FIVE diesel-powered generators are being installed this month to help avoid summer power shortages or blackouts across the Mornington Peninsula.
The temporary power sources will be installed by energy generation and distribution company GreenSync at Rye, Boneo and Dromana and removed when demand drops in April.
While batteries or “renewables and demand response technologies” may eventually replace the generators, metering devices, a switchboard, concrete foundations and underground cabling will be permanent.
When approving the generators at their 16 September planning services committee meeting Mornington Peninsula Shire councillors agreed to keep pressuring the federal and state governments to pay for “plug-in grid scale batteries” to eventually replace the generators.
“The equipment will be made available for the emergency generation of power when the network experiences extreme demand, 24 hours, seven days a week,” senior planner Veronica Lyngcoln stated in a report to councillors.
“Once the main network triggers extreme demand, the generators are ‘switched on’ systematically.

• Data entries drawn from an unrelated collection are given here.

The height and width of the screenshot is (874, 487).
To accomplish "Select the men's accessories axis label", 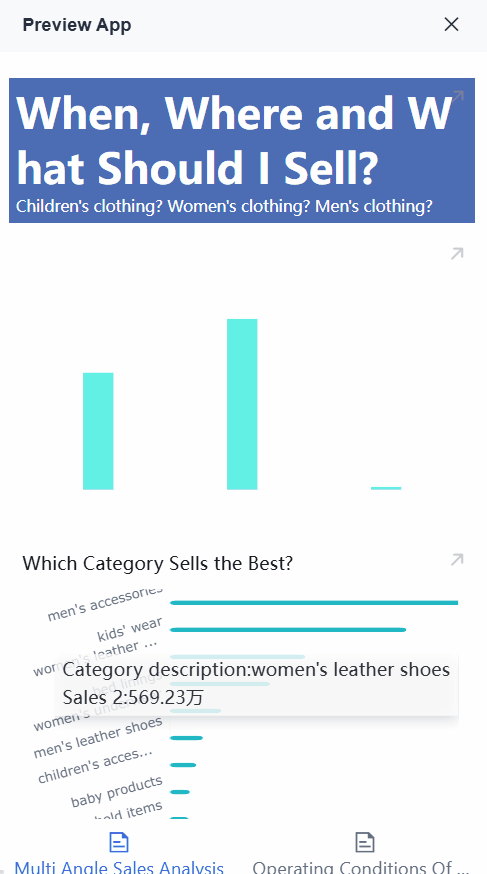I will point(105,604).
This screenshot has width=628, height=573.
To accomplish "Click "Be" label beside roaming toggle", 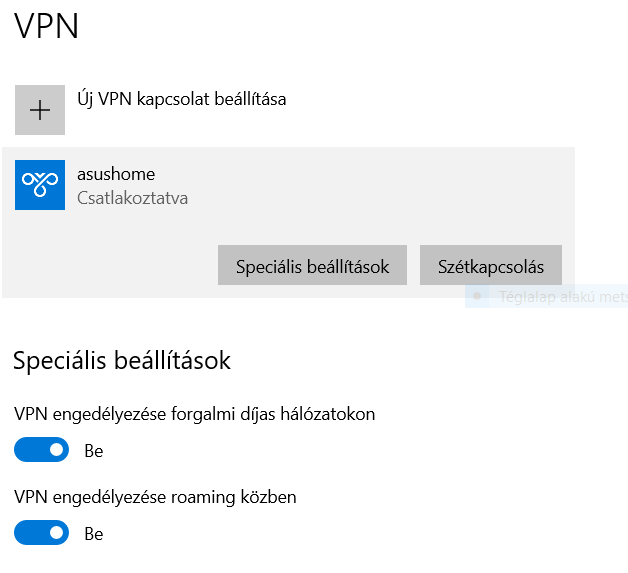I will [94, 534].
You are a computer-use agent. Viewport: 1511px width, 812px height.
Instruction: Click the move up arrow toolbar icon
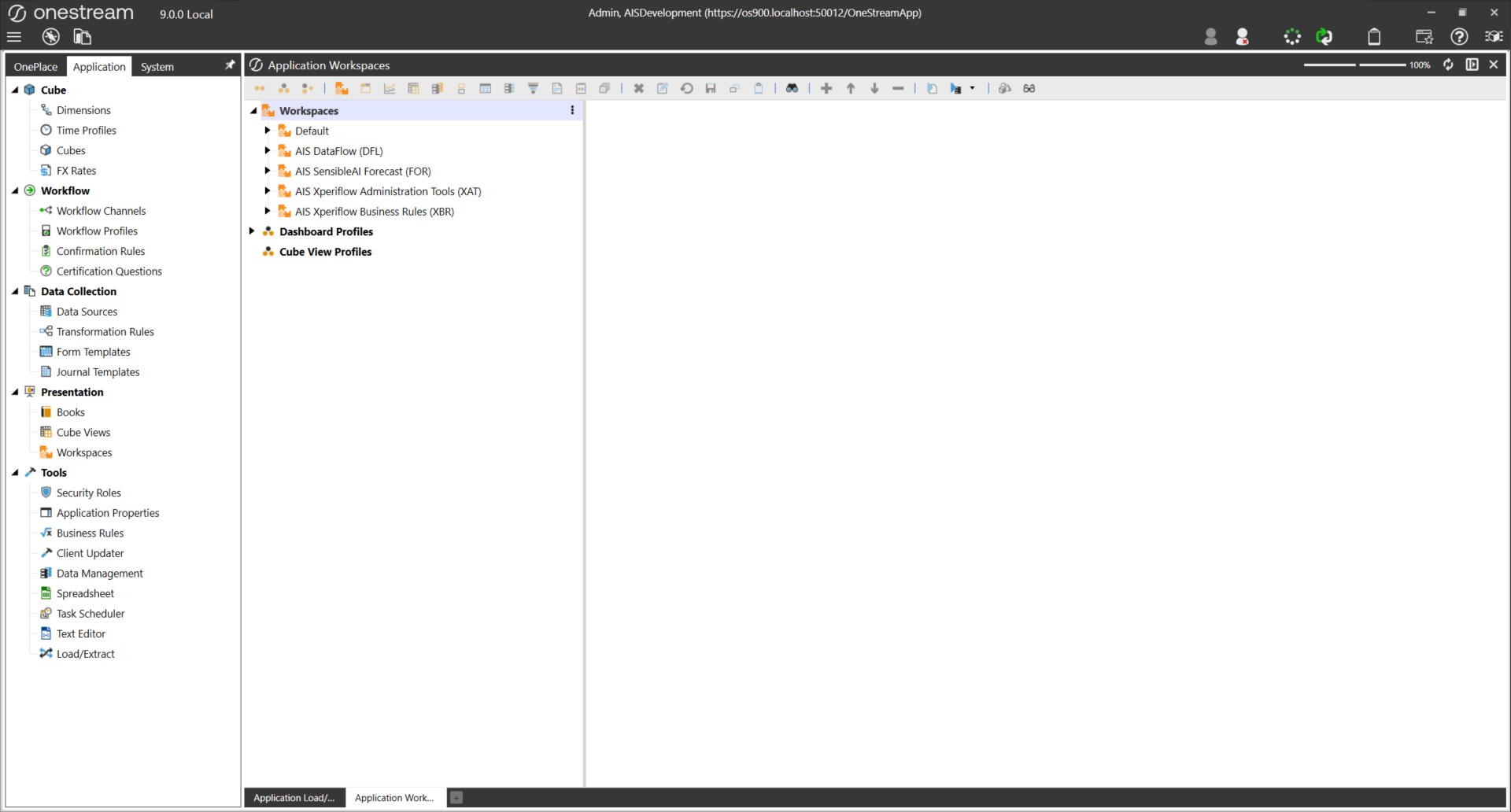pyautogui.click(x=851, y=89)
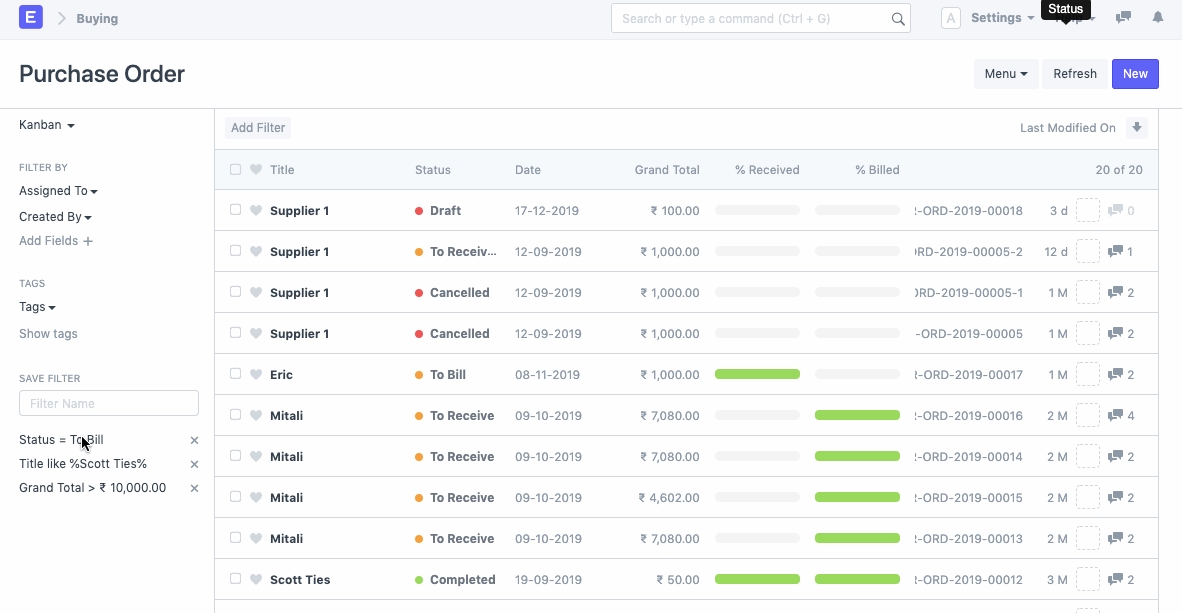
Task: Check the Scott Ties order checkbox
Action: point(236,579)
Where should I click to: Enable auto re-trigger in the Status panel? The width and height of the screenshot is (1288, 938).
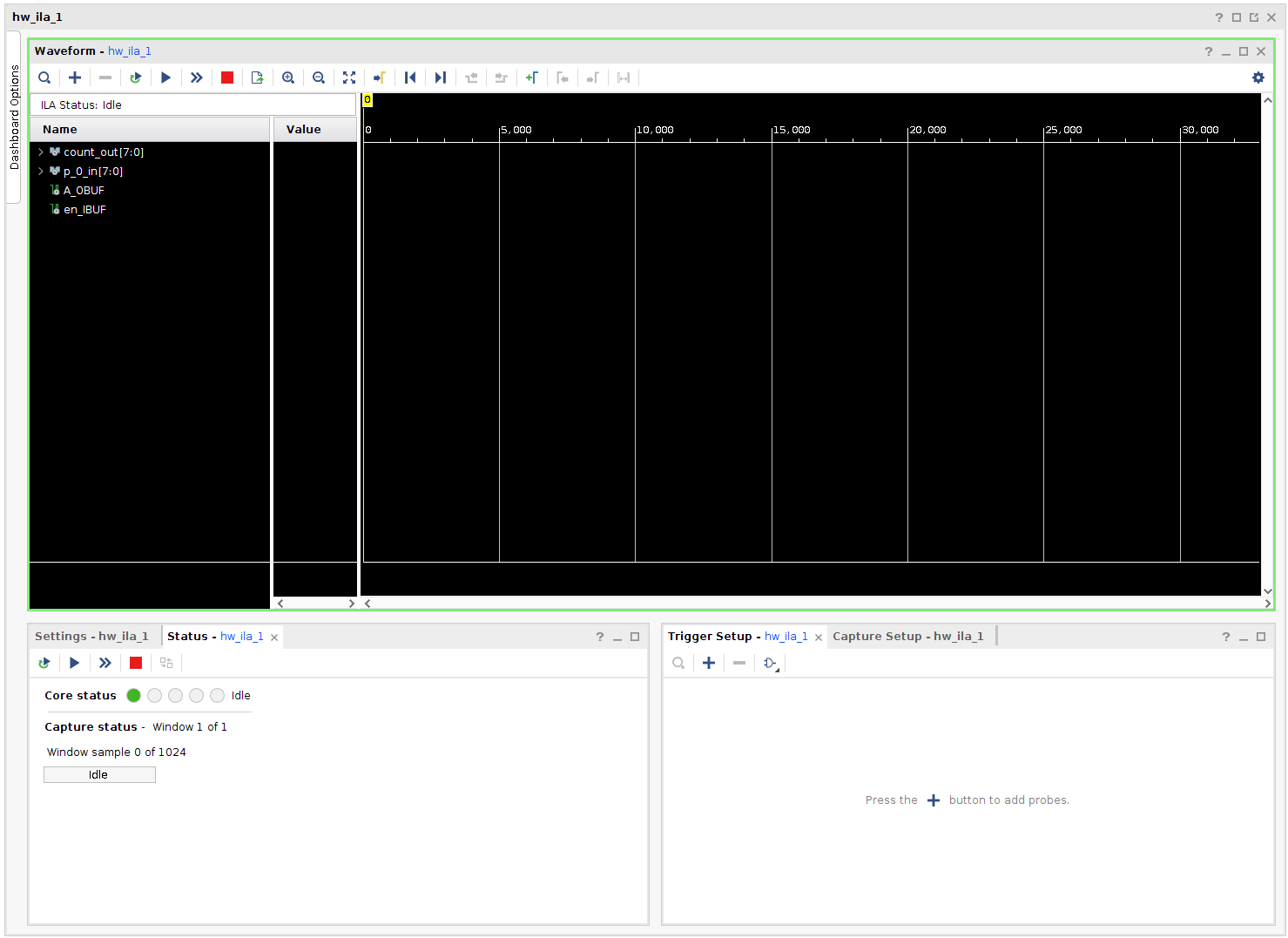pyautogui.click(x=44, y=663)
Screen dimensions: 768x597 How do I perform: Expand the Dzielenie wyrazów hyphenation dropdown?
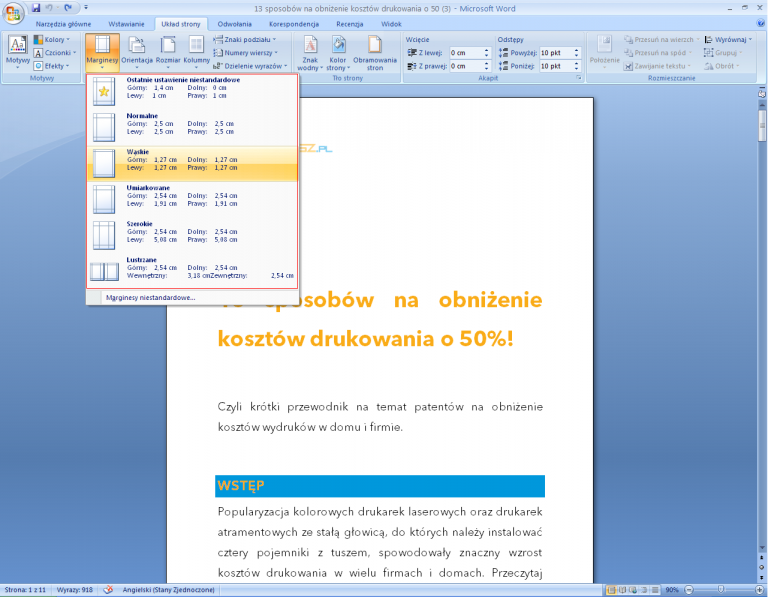click(256, 65)
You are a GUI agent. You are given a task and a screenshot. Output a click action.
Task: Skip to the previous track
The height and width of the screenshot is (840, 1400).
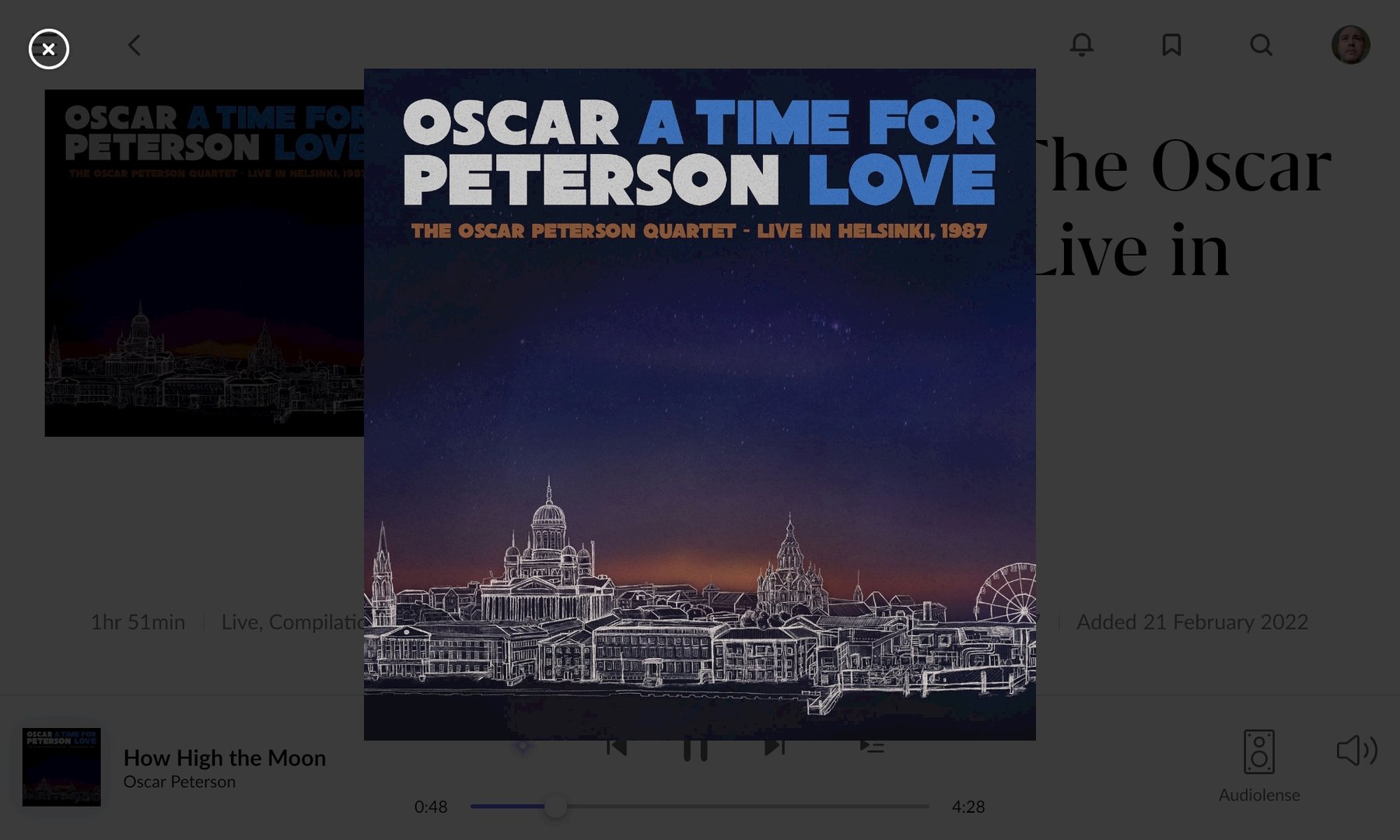tap(617, 747)
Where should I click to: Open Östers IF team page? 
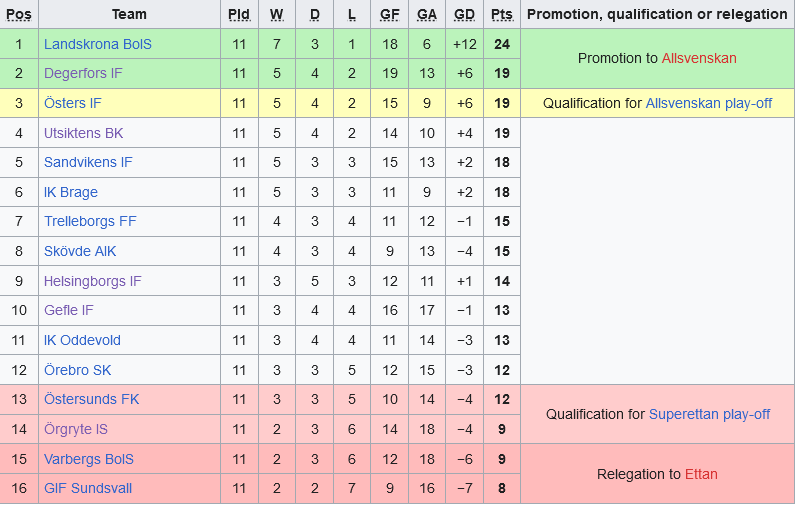[72, 103]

Ms Lyngcoln said GreenSync had an agreement to supply extra power to United Energy during peak periods of electricity demand over summer.
The locations for the generators are 605 Limestone and 115-141 Browns roads, Boneo; 340 Browns Road, Rye; and 163 and 133 (the Dromana Drive-In), Nepean Highway, Dromana.
Neighbouring property owners who were notified of the GreenSync plans raised no objections to the generators, which are all being installed on rural lots within the green wedge zone.
Melbourne Water, which manages a property opposite one of the Dromana generators, recommended a site environmental management plan be undertaken, but GreenSync had already submitted one.
Ms Lyngcoln said using “relatively large rural lots” for the generators “presents a suitable planning outcome with minimal off-site amenity impacts, which could otherwise be an issue if sited in an urban residential area”.
Operation of the generators has also been cleared by the shire’s environmental health officer and complies with planning regulations.
The environmental management plan prepared for GreenSync by Erias Group says identifying that each of the five generator sites “presents relatively low risk with respect to noise, air quality, soils, vegetation, flora and fauna, spills and contamination, waste, traffic, vehicle access, Aboriginal cultural heritage, flooding, utilities and land restoration”.
Noise barriers will be installed alongside the generator at 340 Browns Road and both Dromana generators.